__Activity__: Continue the earnings call transcript about Ipsos's first-quarter growth and margins, starting after its final sentence.

__Text segment__:
No, no, fair enough. And can you give us a little bit, you used to give this number in the past, maybe it's a half year, maybe you haven't done, emerging market, growth in emerging markets versus developed markets overall in Q1, the organic growth? Was it faster in, I guess with the US dragging down, it should have been faster in emerging markets? Is that fair to you?

speaker
Dan Levy
CFO

Yeah, so we... Yeah, so we don't communicate this number, but qualitatively speaking, as you say, given the dynamics in different regions, it's what you say, which is basically that the emerging markets will be growing quicker than the other markets, yes.

speaker
Ben Page
CEO

Yes, because apart from Europe's doing well, Africa, LATAM, Asia-Pacific, all doing well.

speaker
Connor O'Shea
Analyst, Kepler Cheuvreux

Okay. And last question, just in terms of the mix of growth in the first quarter. I think in theory, the U.S. business is a higher margin business. That may or may not be the case in the public affairs, healthcare activities in the U.S. for you. Does that mix effect so far? make it a little bit harder for you to achieve your margin target? Although you obviously confirmed it, but does that make it harder to work? No.

speaker
Ben Page
CEO

Actually, no.

speaker
Connor O'Shea
Analyst, Kepler Cheuvreux

We're seeing... Even that out audio, yeah.

speaker
Ben Page
CEO

I think it's evening out and we're seeing margin improvement across the business. And as we systematically deploy things like Ipsos Digital, which is growing well, the Harmony platform, which speeds up production of reporting, Ipsos Factor itself. Again, we're seeing the same trends on margin, but it's across the piece. Yes, volume is a challenge in the United States, but margin globally, we're feeling reasonably comfortable, pretty comfortable about, to be honest.

Collected data entries
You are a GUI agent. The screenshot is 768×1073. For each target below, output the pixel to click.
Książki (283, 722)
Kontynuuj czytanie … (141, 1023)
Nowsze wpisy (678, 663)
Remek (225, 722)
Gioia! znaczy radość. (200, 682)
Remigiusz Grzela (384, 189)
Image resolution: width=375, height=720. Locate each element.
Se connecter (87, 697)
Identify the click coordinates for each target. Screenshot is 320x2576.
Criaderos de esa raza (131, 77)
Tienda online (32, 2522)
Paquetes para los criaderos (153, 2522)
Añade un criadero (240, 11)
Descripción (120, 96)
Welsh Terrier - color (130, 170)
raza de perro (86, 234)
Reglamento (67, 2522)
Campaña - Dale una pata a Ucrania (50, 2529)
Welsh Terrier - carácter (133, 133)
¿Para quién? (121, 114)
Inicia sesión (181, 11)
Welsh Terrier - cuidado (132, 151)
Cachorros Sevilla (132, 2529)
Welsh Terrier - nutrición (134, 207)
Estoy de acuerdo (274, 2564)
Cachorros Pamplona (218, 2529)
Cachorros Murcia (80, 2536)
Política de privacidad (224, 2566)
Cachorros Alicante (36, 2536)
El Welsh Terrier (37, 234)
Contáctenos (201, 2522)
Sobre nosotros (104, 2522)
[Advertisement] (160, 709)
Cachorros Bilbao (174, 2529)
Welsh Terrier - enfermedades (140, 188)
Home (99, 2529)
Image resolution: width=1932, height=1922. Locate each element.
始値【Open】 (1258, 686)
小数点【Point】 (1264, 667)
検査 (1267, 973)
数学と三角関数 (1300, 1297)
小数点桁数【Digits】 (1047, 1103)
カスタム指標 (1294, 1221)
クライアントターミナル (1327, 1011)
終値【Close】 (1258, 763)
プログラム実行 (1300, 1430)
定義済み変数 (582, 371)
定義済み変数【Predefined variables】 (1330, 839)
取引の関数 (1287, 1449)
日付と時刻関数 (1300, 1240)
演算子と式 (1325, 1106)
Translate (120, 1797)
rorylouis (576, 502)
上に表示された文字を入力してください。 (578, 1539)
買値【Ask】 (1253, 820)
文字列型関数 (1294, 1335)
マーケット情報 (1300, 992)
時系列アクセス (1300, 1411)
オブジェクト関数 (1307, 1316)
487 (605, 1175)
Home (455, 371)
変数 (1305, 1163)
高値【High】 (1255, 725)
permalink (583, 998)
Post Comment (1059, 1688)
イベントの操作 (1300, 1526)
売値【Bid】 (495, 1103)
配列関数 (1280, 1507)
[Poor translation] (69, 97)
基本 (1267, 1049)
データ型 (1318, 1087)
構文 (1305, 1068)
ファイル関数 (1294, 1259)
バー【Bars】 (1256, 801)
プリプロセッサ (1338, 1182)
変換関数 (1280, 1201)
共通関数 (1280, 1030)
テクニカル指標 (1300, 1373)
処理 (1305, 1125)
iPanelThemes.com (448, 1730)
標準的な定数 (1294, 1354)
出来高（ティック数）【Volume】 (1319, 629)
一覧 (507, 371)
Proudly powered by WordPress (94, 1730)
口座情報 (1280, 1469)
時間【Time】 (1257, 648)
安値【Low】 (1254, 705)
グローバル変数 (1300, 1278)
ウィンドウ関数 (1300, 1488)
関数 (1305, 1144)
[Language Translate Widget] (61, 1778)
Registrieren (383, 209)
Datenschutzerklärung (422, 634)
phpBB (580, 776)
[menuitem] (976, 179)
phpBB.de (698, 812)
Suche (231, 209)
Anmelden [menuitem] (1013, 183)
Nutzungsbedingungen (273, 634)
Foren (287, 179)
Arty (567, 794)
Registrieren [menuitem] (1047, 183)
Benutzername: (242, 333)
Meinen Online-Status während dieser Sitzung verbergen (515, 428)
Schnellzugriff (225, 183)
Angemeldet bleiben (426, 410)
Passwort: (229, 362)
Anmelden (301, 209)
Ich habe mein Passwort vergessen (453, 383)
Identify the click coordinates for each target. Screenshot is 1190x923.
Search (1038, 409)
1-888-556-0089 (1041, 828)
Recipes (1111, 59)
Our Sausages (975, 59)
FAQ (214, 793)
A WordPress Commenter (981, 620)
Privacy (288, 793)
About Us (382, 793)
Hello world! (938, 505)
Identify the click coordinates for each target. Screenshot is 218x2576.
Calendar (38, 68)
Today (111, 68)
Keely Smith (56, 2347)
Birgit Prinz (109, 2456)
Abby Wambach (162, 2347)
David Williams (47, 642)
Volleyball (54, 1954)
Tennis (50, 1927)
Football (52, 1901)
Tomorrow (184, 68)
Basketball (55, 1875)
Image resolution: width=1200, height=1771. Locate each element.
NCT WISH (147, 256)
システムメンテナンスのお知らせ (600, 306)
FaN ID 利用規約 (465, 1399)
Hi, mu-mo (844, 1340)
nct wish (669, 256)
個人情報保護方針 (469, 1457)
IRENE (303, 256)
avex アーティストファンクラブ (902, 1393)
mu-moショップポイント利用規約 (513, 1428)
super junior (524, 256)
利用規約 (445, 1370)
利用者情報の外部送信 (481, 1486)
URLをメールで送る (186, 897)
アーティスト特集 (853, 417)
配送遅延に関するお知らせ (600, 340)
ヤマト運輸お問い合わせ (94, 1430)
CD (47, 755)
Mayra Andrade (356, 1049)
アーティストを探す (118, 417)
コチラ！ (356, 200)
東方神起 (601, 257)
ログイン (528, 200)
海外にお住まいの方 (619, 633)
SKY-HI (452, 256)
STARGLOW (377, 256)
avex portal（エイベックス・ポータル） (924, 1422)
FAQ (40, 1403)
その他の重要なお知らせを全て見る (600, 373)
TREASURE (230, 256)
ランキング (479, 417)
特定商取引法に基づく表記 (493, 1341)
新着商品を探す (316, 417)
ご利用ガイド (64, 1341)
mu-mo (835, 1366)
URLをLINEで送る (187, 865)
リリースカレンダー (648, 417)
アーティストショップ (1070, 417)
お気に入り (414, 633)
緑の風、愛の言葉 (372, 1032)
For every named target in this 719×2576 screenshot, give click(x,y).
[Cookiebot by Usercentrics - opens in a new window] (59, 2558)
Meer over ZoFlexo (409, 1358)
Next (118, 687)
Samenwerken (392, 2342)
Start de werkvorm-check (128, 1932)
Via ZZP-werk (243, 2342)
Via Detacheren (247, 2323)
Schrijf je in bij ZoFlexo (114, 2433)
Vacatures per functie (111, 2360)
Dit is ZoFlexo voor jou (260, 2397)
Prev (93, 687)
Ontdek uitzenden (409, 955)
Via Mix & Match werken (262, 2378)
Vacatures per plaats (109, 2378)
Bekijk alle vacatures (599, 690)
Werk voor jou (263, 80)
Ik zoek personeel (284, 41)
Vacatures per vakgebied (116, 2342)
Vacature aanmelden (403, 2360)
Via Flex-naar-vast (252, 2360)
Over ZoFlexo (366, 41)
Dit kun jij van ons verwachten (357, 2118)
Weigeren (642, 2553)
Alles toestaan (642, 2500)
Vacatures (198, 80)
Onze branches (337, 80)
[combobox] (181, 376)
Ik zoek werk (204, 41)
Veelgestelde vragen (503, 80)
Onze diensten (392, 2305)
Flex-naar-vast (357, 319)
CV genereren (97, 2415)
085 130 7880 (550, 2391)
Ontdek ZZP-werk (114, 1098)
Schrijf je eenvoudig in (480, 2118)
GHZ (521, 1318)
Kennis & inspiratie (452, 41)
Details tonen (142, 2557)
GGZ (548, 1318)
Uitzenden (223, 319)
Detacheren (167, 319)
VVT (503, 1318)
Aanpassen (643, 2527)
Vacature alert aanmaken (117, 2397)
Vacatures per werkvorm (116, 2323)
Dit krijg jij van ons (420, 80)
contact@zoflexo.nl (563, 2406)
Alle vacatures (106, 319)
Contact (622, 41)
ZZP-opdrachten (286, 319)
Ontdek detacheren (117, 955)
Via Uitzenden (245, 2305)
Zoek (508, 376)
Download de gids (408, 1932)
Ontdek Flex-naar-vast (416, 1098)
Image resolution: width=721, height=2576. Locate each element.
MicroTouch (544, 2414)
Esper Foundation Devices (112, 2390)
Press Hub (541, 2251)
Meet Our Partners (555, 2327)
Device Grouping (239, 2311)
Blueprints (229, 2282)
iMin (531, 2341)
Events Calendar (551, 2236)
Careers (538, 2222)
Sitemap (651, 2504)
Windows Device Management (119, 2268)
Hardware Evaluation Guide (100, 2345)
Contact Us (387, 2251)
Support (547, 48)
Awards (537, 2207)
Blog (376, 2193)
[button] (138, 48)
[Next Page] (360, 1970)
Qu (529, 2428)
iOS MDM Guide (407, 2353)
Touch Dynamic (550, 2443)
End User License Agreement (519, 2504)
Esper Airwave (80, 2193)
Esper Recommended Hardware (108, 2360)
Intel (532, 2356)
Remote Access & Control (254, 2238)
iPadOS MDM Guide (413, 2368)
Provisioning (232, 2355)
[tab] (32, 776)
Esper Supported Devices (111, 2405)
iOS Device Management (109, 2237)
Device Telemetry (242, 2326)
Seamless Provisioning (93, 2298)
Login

__Output for this task__:
speaker
Connor O'Shea
Analyst, Kepler Cheuvreux

Okay. So did headcount increase overall at the end March versus December or not? Group headcount?

speaker
Ben Page
CEO

Again, I don't think we're publishing the headcount figures, but we're managing, as we did last year, and you know that we managed the payroll very carefully, which is why we were able to deliver a good margin, even though the growth wasn't quite as much as we hoped for. We will do precisely the same thing this time. But where we're growing and need some people, we will get them. We will also look at, of course, we continue to look at hiring people when we do hire them, places like India so actually the other thing is really the payroll is one is slightly different from the headcount potentially because of course if you're hiring in markets like India the back office and support functions or even integral parts of teams it starts to become a slightly academic question and

speaker
Dan Levy
CFO

As you have seen, we are growing 10% in Asia Pacific. We're growing by 10% in Europe globally. We are doing very strongly as well in Latam. And so obviously you have to feel the growth from that perspective as well. But as Ben said, we manage very carefully the operating costs.

speaker
Connor O'Shea
Analyst, Kepler Cheuvreux

Okay, understood. Thanks, Stan.

speaker
Conference Operator
Operator

For any further questions, please press star and one on your telephone. Gentlemen, there are no more questions. Register. I give again the word back to you.

speaker
Ben Page
CEO

Well, thank you, everybody. And as I say, we look forward to seeing some of you at the AGM and at the Investor Day. Thank you.

speaker
Conference Operator
Operator

Ladies and gentlemen, thank you for joining. The conference is now over. You may disconnect your telephone. Thank you.